**Description of the task:**
The expected output is every entry that follows, reproduced exactly.

Data records:

┄┄┄┄┄┄┄┄┄┄

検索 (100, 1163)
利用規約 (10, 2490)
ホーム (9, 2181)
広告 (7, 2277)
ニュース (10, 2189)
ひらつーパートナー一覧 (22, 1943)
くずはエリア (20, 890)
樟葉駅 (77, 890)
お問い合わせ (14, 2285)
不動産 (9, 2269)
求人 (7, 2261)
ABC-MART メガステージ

┄┄┄┄┄┄┄┄┄┄

**Task response:**
検索 (100, 1163)
利用規約 (10, 2490)
ホーム (9, 2181)
広告 (7, 2277)
ニュース (10, 2189)
ひらつーパートナー一覧 (22, 1943)
くずはエリア (20, 890)
樟葉駅 (77, 890)
お問い合わせ (14, 2285)
不動産 (9, 2269)
求人 (7, 2261)
ABC-MART メガステージ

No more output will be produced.